Imagine que até hoje não
se falou num único projeto do governo Lula que tenha sido aprovado pela
“compra de votos.” Nenhum. Com toda sua retórica, o delator Roberto
Jefferson não citou um único caso.
Quem fala da Previdência
apenas demonstra que caiu num conto do vigário e desconhece um fato
político elementar. Com as mudanças na Previdência o governo Lula aderiu
às propostas de seu antecessor, Fernando Henrique Cardoso.
O problema de seu governo, então,
não era conquistar votos adversários, que eram fartos, mas resolver o
que fazer com os descontentes do próprio PT. A maioria foi enquadrada e
disciplinada. Uma pequena parte fundou o PSOL.
Com tudo o que se disse e
se escreveu sobre a AP 470 não se produziu nada que se compare, por
exemplo, aos R$ 200 000 embolsados pelos parlamentares que venderam seus
votos para aprovar a emenda da reeleição em 1997.
“Aquilo sim era compra de
votos,” me disse o então deputado Pedro Correa (PP-PE), que testemunhou
a presença de banqueiros que, à saída do plenário, entregavam a senha
que os deputados convertidos deveriam apresentar a um doleiro.
Olha a verdadeira parábola do mensalão e sua quadrilha.
Dez anos depois da compra de votos da
emenda da reeleição, uma parte dos vendidos de 1994 foi atrás das
verbas do esquema do PT em 2004. Estavam quebrados. Aquela denúncia da
emenda da reeleição virou processo na Justiça e aqueles que foram
apanhados precisavam de dinheiro para pagar advogado.
Boa parte era do PP, o partido de
Pedro Correa, que era contra a emenda da reeleição. Queria impedir a
reeleição porque ela iria atrapalhar uma possível candidatura de Paulo
Maluf. Quase dez anos depois, quando Fernando Henrique já havia deixado o
Planalto, onde foi reeleito com ajuda daquela turma, o PP precisava de
dinheiro para pagar a defesa dos deputados.
Hoje, condenado na AP 470, de onde
seu partido tirou recursos para livrar seus colegas da cadeia, Pedro
Correa cumpre pena em Pernambuco.
Cadê a quadrilha? Quem faz parte dela?
Isso só acontece porque nossa
democracia mantem regras que estimulam o que é clandestino, irregular e
pouco transparente.
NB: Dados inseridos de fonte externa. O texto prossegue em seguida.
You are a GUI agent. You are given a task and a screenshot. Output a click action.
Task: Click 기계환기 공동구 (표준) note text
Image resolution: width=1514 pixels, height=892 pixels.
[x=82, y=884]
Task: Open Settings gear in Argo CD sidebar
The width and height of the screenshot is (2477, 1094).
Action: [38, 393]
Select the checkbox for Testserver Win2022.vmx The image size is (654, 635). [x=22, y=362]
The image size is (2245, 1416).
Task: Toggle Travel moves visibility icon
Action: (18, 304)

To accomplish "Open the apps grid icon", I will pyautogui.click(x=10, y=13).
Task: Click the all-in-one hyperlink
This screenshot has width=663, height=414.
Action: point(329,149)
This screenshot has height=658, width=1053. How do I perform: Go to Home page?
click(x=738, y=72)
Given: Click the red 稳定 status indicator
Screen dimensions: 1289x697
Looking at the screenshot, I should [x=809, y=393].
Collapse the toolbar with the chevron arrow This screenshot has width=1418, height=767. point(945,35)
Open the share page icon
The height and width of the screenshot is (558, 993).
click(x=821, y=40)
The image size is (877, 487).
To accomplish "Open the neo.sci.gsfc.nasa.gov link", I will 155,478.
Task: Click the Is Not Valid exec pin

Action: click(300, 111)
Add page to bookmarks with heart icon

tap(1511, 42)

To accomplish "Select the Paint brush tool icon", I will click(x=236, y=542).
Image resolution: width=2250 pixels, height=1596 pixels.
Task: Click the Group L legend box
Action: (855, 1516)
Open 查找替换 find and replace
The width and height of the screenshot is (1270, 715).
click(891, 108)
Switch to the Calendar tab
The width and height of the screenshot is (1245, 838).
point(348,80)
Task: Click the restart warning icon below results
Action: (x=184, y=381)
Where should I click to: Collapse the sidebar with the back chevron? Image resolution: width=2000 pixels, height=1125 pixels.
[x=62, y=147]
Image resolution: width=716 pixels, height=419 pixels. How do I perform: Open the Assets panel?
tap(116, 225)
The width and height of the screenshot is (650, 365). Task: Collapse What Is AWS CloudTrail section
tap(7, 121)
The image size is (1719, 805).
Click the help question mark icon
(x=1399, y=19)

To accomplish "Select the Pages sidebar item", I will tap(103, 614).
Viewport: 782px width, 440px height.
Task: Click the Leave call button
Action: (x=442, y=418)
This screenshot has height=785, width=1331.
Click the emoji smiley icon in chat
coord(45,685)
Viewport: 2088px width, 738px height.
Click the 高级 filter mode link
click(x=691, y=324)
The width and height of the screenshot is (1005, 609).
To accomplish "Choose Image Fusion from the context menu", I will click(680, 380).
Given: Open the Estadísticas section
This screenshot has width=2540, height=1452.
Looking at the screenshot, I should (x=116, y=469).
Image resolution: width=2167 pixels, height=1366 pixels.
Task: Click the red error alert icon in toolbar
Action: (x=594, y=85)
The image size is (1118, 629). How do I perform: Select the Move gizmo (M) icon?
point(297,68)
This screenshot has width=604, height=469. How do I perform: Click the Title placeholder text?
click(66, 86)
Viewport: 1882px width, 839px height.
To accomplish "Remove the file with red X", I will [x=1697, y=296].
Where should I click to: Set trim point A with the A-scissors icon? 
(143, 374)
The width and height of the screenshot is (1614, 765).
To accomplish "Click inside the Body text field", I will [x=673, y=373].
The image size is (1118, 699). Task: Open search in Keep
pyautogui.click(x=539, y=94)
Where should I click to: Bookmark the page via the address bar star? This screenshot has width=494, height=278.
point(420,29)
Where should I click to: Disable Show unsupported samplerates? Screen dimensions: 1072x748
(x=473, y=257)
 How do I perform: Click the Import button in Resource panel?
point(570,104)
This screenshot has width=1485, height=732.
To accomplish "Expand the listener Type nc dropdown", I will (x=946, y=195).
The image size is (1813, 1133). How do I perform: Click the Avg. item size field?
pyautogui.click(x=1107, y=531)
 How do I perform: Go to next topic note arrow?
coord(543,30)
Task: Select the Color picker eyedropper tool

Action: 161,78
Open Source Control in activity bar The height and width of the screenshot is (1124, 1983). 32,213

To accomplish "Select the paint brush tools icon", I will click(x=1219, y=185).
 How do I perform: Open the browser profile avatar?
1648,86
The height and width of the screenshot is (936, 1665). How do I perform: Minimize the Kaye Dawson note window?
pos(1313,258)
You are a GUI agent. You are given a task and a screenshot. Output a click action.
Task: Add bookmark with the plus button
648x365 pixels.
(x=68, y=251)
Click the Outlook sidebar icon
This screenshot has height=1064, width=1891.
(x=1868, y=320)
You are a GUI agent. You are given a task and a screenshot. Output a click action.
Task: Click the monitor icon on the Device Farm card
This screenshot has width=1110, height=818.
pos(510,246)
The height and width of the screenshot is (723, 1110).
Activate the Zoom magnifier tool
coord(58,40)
Apesar de falhas, defeitos e imperfeições, a
democracia deve ser defendida de modo incondicional.
Não precisa de tutelas nem de salvadores de nenhum tipo.
As principais tentativas
sérias de reformar o sistema eleitoral, impedindo relações promíscuas
entre o financiamento dos partidos e o setor privado, foram bloqueadas
pelos que, agora, emitem suspiros horrorizadas com as falhas e desvios
com as quais conviveram alegremente por anos e anos.
Então chegamos a
uma segunda parábola. Impedimos toda e qualquer mudança nas regras do
jogo mas, quando o adversário está ganhando, fazemos uma seleção sob
medida para que sejam julgados e condenados sem que o direito a ampla
defesa tenha sido assegurado, como observou o insuspeito jurista Ives
Gandra Martins. Não damos dar sequer o direito ao desmembramento,
assegurado aos réus do PSDB-MG que não tinham direito ao foro
privilegiado -- situação de 34 dos 37 réus, entre os quais Dirceu e
Delúbio Soares
Repare em quem se
opôs com todas as forças ao debate no local adequado – o Congresso --
sobre a reforma eleitoral encaminhada depois dos protestos de junho.
Repare em quem dizia que o
governo (mas também a OAB, o movimento Ficha Limpa e outros) queriam
queria financiamento público exclusivo, com base no desempenho eleitoral
de cada legenda, porque o PT iria beneficiar-se com isso. (Não
pergunte, é claro, que outro critério, além do apoio popular, deveria
ser empregado neste caso).
Repare em quem disse que uma
reforma iria fortalecer as burocracias partidárias, fingindo desconhecer
que elas são a única forma de resistência aos mercadores que adquirem
parlamentares como quem compra automóvel numa concessionária.
Repare em quem se disse
indignado com a possibilidade da atividade política ser financiada pelo
dinheiro do contribuinte – como se não fosse claro que o dinheiro que
financia campanhas é devolvido, com lucros, pelos contratos favorecidos.
Cadê a quadrilha? Quem faz parte dela?